In general, for any sets $Y$ and $Z$, there is a map $\text{ker} : Y^Z \rightarrow \text{Con}(Y)$ which associates to a function $f : Y \rightarrow Z$ the equivalence relation on $Y$ defined by $y \equiv y' \Leftrightarrow f(y) = f(y')$.

Answer 2

Let $X$ and $Y$ be sets, and let $\mathscr{A}={}^XY$. If $f\in\mathscr{A}$, then in this context $$\ker f=\{\langle x,y\rangle\in X\times X:f(x)=f(y)\}\in\operatorname{Con}X\;.$$ Thus, we have a map, which I’ll denote by $\ker_\mathscr{A}$, from the monoid $\mathscr{A}$, with composition as the operation, to $\operatorname{Con}X$.

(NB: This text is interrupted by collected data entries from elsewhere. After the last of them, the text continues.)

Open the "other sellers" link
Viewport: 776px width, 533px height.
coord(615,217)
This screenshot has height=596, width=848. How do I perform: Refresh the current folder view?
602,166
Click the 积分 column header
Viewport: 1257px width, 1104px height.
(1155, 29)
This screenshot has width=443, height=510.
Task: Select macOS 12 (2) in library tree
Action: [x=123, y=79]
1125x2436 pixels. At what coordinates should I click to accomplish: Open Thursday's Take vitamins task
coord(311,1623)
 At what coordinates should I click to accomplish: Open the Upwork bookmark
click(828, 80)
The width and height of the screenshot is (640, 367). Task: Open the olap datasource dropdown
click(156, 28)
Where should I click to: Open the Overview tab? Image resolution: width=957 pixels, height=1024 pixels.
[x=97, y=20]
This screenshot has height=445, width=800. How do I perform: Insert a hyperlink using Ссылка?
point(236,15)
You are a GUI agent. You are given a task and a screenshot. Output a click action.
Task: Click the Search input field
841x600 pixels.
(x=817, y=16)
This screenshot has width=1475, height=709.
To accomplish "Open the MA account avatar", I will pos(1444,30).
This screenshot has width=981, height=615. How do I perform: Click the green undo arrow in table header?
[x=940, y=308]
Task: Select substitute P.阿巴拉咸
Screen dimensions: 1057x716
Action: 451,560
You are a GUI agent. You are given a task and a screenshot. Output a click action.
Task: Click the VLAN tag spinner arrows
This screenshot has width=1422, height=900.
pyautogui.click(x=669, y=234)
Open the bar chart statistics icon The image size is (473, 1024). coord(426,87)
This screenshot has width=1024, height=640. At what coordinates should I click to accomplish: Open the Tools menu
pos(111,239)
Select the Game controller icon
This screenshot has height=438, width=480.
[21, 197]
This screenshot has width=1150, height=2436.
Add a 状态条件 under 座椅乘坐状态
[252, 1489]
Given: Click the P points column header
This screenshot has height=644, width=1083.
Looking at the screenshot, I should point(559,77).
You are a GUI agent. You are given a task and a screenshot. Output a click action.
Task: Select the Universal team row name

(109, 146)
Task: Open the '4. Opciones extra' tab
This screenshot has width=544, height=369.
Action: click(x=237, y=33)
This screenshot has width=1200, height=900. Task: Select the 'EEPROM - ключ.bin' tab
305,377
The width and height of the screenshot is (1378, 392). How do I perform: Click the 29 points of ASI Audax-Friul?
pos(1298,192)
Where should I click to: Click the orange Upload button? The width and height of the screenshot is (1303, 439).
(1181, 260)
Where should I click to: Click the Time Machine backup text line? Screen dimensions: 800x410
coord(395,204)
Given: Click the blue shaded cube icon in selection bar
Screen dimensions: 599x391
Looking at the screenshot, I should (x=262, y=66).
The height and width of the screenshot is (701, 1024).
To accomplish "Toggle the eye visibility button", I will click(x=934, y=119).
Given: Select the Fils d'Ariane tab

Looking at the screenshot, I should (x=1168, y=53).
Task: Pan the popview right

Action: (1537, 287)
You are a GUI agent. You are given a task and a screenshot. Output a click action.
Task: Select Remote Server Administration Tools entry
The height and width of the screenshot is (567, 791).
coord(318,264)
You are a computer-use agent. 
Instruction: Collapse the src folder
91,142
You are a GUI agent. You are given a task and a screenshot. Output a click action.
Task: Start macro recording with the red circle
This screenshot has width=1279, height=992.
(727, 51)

Now replace $X$ by $\mathscr{A}$ and $Y$ by $\operatorname{Con}X$: let $\mathscr{B}={}^\mathscr{A}\!\operatorname{Con}X={}^{{}\left(^XY\right)}\!\operatorname{Con}X$. There is then a map

$$\ker_\mathscr{B}:\mathscr{B}\to\operatorname{Con}\left({}^XY\right):\varphi\mapsto\left\{\langle f,g\rangle\in{}^XY\times{}^XY:\varphi(f)=\varphi(g)\right\}\;.$$

In particular, $\ker_\mathscr{A}\in\mathscr{B}$, so it makes sense to talk about $\ker_\mathscr{B}(\ker_\mathscr{A})$:

$$\begin{align*} \ker_\mathscr{B}(\ker_\mathscr{A})&=\left\{\langle f,g\rangle\in{}^XY\times{}^XY:\ker_\mathscr{A}f=\ker_\mathscr{A}g\right\}\\\\ &=\left\{\langle f,g\rangle\in{}^XY\times{}^XY:\forall x,y\in X\Big(f(x)=f(y)\leftrightarrow g(x)=g(y)\Big)\right\}\\\\ &=\left\{\langle f,g\rangle\in{}^XY\times{}^XY:g=f\circ\pi\text{ for some permutation }\pi\text{ of }Y\right\}\;. \end{align*}$$

You can of course specialize this to the case $Y=X$.